Paul L. Caron

Monday, January 30, 2023

WSJ: Rebellion Over U.S. News Rankings Seems Likely To Fail

Wall Street Journal, Rebellion Over College Rankings Seems Likely to Fail:

WSJIn the past two weeks, Harvard, Stanford and Columbia universities, the University of Pennsylvania and the Icahn School of Medicine at Mount Sinai said they would stop cooperating with U.S. News & World Report’s medical-school rankings.

That followed the decision last year by universities including Yale, Georgetown, Harvard, Stanford, Columbia and California, Berkeley to quit cooperating on the publication’s law-school rankings.

Critics are cheering the exodus from a process they say leads students to focus on external prestige rather than education quality and encourages schools to game rankings at the expense of students. The schools that are withdrawing say the rankings are elitist, and penalize institutions that admit strong candidates without high test scores.

“In the 40 years of rankings, this is the biggest shock to the system—that gives me hope,” said Colin Diver, a former president of Reed College, which has long abstained from the U.S. News ranking. Mr. Diver is the author of “Breaking Ranks: How the Rankings Industry Rules Higher Education and What to Do About It.”

But hopes that this marks the death knell for college rankings are likely to be in vain. The reality is that what the schools themselves contribute to the rankings is relatively small: The data includes test scores, alumni giving, financial information and so on. But most of the data used to determine the rankings can be derived from publicly available information, or surveys conducted by U.S. News itself. Indeed, U.S. News has revised the survey over the years in response to criticism. There is a case to be made that the less the schools contribute, the more objective the rankings might become, in some respects. ...

On the one hand, relying on public data makes U.S. News’s rankings somewhat less distinctive. ... In a written statement, a spokeswoman for U.S. News said it would continue to rank law schools by drawing on the voluminous data that law schools are required to make available to the American Bar Association, “whether or not schools respond to our annual survey.”  ...

By switching to public data, the rankings might lose some indicators, but the data that remains might be more reliable because schools have less opportunity to influence the rankings with incorrect information. Last year, Columbia dropped from second place to 18th in the undergraduate rankings after a math professor discovered the university had submitted false information. A former dean of the business school at Temple University was sentenced to 14th months in prison for fraud after submitting falsified data for the M.B.A. rankings. ...

Would students have a better experience if they considered what they really wanted out of a college—beyond its ranking? Probably. But will applicants begin to ignore publicly available compilations of how their schools rank? Probably not anytime soon.

● **SOURCE INFORMATION**:
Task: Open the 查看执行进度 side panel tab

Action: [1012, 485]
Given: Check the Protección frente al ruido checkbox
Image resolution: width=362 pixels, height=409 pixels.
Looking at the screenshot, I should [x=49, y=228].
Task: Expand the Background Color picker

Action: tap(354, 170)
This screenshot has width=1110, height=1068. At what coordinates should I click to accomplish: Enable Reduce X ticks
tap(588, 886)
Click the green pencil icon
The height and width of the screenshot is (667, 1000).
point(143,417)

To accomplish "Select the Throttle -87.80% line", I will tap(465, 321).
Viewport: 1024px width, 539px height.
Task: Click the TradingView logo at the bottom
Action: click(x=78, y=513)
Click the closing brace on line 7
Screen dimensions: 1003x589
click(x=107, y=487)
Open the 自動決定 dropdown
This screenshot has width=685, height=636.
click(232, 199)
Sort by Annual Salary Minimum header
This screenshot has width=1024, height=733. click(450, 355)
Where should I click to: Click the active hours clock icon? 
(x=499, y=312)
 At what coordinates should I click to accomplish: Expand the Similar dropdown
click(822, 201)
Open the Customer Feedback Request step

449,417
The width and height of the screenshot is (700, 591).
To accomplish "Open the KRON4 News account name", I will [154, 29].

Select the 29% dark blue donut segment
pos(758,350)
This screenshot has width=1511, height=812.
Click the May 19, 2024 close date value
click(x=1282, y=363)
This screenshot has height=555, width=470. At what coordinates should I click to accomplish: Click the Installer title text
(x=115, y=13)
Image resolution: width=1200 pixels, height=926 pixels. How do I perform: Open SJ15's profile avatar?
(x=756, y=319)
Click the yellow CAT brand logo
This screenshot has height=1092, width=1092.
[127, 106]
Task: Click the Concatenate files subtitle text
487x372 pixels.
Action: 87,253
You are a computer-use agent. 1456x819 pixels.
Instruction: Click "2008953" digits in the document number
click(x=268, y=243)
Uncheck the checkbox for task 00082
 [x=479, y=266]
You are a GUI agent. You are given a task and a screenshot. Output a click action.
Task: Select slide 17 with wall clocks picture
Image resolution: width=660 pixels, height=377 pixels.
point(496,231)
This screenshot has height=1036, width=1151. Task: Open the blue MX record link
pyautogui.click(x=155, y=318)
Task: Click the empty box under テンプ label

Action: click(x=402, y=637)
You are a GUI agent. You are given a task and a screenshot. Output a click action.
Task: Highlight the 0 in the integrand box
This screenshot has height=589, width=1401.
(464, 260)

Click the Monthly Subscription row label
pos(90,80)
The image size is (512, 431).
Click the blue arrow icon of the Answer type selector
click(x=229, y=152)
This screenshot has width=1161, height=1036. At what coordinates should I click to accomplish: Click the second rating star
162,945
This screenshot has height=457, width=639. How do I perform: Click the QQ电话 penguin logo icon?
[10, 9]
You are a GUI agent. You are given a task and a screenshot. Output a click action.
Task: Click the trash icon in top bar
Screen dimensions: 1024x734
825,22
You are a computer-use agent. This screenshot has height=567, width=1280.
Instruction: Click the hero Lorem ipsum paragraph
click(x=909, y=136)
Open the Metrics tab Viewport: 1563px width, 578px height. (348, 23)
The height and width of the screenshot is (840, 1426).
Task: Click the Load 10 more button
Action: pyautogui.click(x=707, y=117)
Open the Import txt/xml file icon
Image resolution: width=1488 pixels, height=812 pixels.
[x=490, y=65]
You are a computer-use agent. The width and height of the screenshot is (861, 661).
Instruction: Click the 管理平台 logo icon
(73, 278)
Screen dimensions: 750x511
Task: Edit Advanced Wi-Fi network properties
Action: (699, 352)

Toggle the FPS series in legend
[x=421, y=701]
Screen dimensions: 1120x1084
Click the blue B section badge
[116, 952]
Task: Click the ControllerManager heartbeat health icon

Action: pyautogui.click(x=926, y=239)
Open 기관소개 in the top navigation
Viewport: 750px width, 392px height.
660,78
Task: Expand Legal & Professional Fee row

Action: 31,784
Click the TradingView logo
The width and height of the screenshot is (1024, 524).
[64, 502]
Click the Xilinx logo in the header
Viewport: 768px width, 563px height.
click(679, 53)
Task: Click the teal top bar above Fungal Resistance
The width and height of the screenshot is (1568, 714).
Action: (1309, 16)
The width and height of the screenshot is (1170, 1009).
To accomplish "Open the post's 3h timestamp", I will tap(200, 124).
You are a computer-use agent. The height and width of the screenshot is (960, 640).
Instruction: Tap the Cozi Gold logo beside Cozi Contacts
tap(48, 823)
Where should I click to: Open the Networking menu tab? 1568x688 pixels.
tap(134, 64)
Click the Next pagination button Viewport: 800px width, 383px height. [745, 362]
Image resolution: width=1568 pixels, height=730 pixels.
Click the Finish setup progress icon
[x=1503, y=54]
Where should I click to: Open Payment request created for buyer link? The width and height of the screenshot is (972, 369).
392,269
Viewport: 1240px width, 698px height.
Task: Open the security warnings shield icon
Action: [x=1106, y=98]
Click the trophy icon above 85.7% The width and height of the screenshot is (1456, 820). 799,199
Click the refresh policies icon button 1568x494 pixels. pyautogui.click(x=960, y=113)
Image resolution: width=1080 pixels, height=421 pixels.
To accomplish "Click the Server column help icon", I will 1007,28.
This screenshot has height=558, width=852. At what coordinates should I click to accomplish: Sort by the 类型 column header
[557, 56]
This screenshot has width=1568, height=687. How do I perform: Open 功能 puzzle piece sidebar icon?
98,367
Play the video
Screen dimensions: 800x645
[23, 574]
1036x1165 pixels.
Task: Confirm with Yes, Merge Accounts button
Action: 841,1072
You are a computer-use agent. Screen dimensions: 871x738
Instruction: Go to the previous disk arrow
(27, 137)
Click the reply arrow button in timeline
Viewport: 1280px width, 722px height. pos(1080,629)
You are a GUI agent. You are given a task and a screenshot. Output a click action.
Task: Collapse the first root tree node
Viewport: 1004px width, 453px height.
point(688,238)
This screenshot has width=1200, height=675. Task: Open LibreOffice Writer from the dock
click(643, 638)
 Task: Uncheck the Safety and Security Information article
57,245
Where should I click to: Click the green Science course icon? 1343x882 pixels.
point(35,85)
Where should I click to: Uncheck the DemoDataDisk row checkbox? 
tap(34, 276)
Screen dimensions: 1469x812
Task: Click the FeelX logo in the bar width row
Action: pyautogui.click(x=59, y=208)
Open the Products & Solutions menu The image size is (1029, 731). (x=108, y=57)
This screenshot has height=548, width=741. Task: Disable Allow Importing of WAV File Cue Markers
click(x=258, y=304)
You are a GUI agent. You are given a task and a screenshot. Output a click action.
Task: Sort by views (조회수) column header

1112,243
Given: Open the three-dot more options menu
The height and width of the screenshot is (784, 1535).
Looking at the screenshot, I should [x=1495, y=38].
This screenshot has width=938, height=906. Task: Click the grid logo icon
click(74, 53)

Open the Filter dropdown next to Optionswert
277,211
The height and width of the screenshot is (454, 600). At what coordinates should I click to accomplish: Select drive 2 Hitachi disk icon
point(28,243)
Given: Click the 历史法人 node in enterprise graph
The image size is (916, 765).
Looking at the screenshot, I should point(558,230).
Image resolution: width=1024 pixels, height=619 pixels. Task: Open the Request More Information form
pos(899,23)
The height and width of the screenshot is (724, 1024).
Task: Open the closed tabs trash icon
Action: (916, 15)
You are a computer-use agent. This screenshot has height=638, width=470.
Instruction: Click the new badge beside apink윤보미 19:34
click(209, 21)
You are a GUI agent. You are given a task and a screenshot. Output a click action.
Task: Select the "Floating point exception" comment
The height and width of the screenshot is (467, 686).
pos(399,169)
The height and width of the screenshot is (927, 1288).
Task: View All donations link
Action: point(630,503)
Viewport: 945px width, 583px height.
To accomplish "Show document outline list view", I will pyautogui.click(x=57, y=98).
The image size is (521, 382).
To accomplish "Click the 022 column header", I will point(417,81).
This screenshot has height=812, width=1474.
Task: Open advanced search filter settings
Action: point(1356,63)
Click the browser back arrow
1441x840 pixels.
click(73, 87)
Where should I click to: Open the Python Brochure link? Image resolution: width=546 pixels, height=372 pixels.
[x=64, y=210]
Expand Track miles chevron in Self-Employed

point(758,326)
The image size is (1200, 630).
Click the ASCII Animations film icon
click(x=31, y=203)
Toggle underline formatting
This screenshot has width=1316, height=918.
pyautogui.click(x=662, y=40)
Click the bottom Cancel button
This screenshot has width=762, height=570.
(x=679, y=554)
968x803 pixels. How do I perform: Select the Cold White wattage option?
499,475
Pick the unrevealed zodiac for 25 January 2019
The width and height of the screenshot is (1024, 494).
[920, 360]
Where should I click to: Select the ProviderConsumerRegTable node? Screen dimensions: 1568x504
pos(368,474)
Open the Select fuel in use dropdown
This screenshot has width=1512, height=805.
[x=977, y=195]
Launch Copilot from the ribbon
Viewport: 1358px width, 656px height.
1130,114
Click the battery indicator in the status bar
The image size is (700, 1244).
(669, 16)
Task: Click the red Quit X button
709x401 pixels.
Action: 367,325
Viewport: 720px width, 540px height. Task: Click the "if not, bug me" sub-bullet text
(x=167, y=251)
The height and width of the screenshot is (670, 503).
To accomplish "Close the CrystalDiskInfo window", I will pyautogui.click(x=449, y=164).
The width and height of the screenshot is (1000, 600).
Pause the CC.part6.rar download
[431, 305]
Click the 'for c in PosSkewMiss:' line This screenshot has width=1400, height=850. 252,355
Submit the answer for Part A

● **THE TASK**:
For each statement, say whether it agrees with the article about the rebellion over U.S. News rankings, answering yes or no and quoting the article's deciding words. 1. Reed College has long stayed out of the U.S. News ranking. 2. Columbia fell from second place to 10th in the undergraduate rankings. 3. U.S. News said it would stop ranking law schools that do not answer its annual survey. The lines that come after the article were drawn from a separate source.

● **FINISHED TASK**:
1. Yes: "a former president of Reed College, which has long abstained from the U.S. News ranking"
2. No: "Columbia dropped from second place to 18th in the undergraduate rankings"
3. No: "it would continue to rank law schools by drawing on the voluminous data that law schools are required to make available to the American Bar Association, “whether or not schools respond to our annual survey.”"